H. Mild ventilatory mechanical limitation and gas exchange abnormality and diffusion-type limitation

I. Decreased effort or cardiac limitation

J. Moderate or severe diffusion-type limitation

K. Moderate or severe gas exchange abnormality

L. Moderate or severe gas exchange abnormality and diffusion-type limitation

M. Moderate or severe ventilatory mechanical limitation

N. Moderate or severe ventilatory mechanical limitation and diffusion-type limitation

O. Moderate or severe ventilatory mechanical limitation and gas exchange abnormality

P. Moderate or severe ventilatory mechanical limitation and gas exchange abnormality and diffusion type limitation.

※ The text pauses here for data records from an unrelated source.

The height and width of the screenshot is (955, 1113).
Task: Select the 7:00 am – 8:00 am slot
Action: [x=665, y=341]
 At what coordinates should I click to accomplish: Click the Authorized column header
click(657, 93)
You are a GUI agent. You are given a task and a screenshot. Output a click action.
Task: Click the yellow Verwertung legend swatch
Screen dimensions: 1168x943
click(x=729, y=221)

Cardiac or circulatory limitation to exercise

Q. Moderate or severe cardiac ‘pump’ limitation (cardiomyopathy, deconditioning)

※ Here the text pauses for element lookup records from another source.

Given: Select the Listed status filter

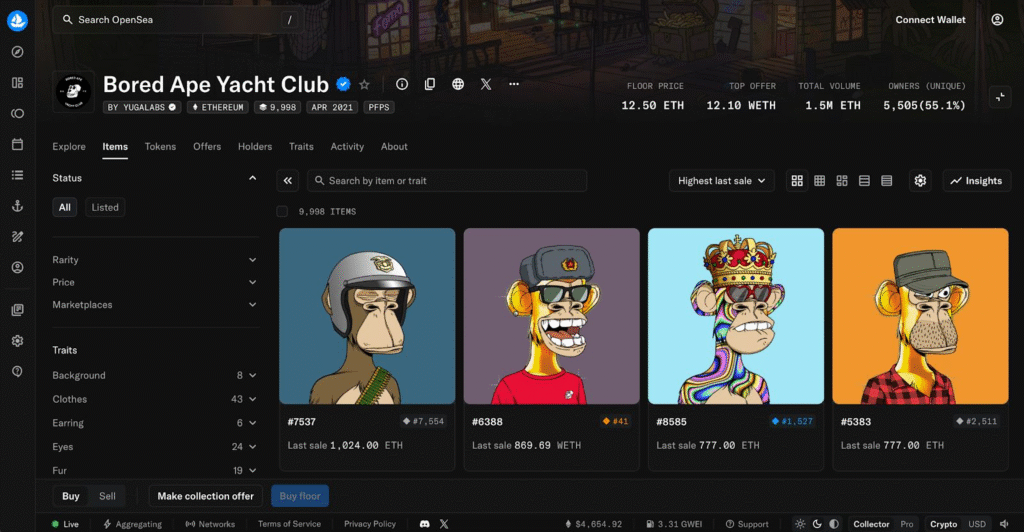Looking at the screenshot, I should point(105,208).
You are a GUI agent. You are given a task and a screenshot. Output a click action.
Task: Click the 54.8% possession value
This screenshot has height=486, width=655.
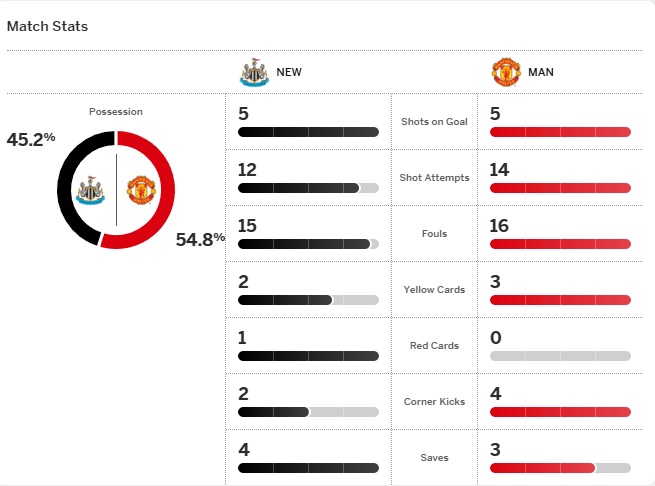click(x=200, y=239)
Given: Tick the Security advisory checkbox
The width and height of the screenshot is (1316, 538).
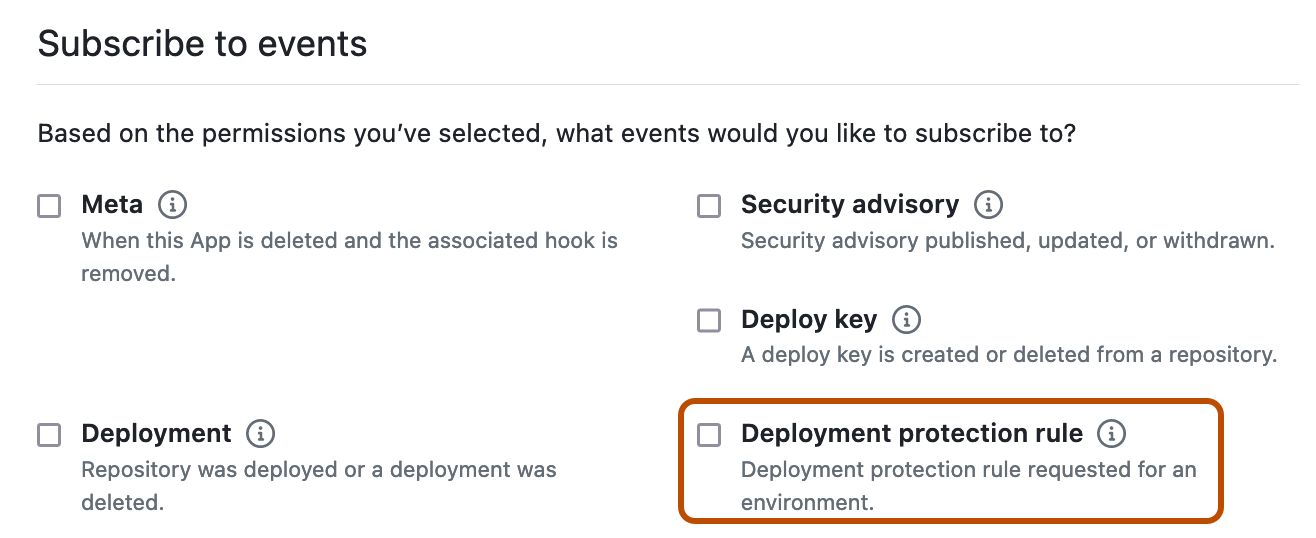Looking at the screenshot, I should 709,206.
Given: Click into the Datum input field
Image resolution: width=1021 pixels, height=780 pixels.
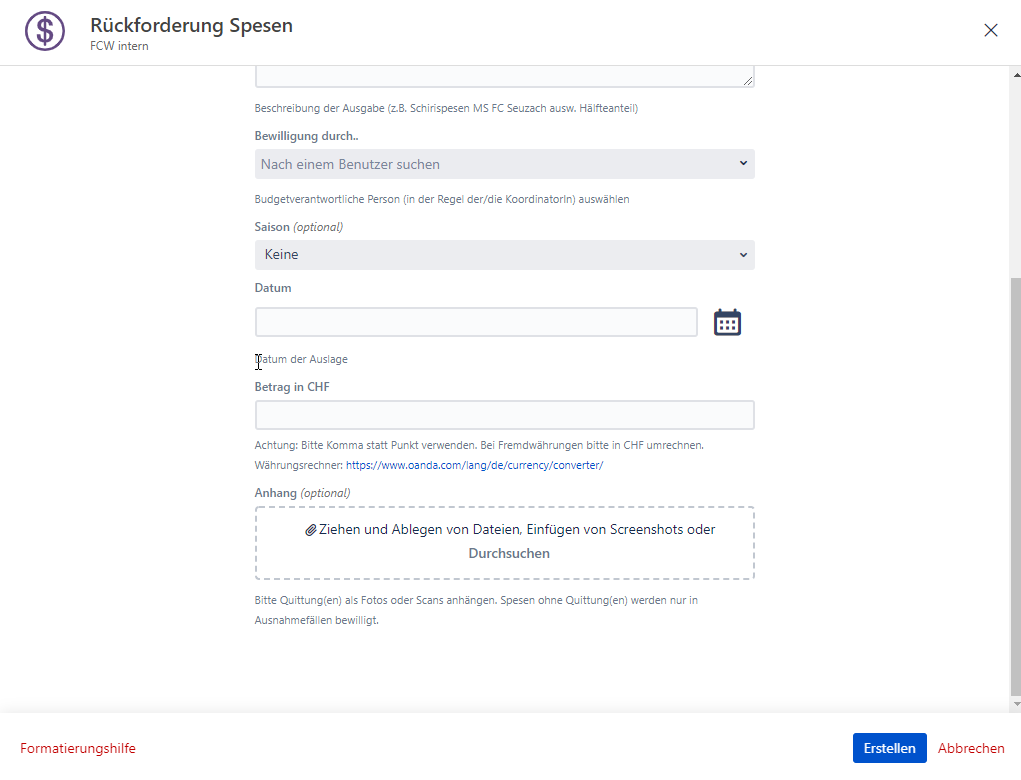Looking at the screenshot, I should (476, 322).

R. Cardiac pump limitation (cardiomyopathy, deconditioning)

S. Cardiac pump limitation and circulatory limitation (pulmonary vascular or peripheral vascular disease, or pump limitation

T. Moderate or severe pulmonary limitation (see J through P) or poor effort

U. No obvious cardiac or circulatory limitation

V. Circulatory limitation (pulmonary vascular or peripheral vascular disease or pump limitation

W. Ischaemic heart disease

Modified from Eschenbacher and Maninna.⁴⁵

We have modified the cut-off values for adults with values for healthy children.⁵⁰ These results are displayed in table 4. Although, the algorithm needs further validation in children, it can be helpful for the interpretation of CPET data in children with CHD.

Table 4.

Cut-off points in Eschenbacher and Maninna's algorithm⁴⁵ modified for healthy children.

Parameter	Cut-off point
VO2max (%)	<90% of predicted VO2peak
VE/VCO2peak	>36
HR response	>(−6.25 × age) + 150
VT (%)	<44 % of predicted VO2peak

Values for children from De Groot et al.⁵⁰

Conclusion

In this article we have reviewed the main indications for cardiopulmonary exercise testing in children with congenital heart disease, the contraindications for exercise testing and the indications for terminating an exercise test. Moreover, we have addressed the interpretation of gas exchange data from cardiopulmonary exercise testing in children with congenital heart disease. The growing body of research information surrounding these issues has identified a number of biological responses to exercise that are unique to physically immature individuals. These have provided evidence that, physiologically, children are not simply small adults. It is important that these features be considered when performing clinical exercise testing in children as well as while designing exercise programmes for young subjects.

Acknowledgement

We would like to thank Professor Emeritus David A. de Wolf for his valuable comments on our manuscript.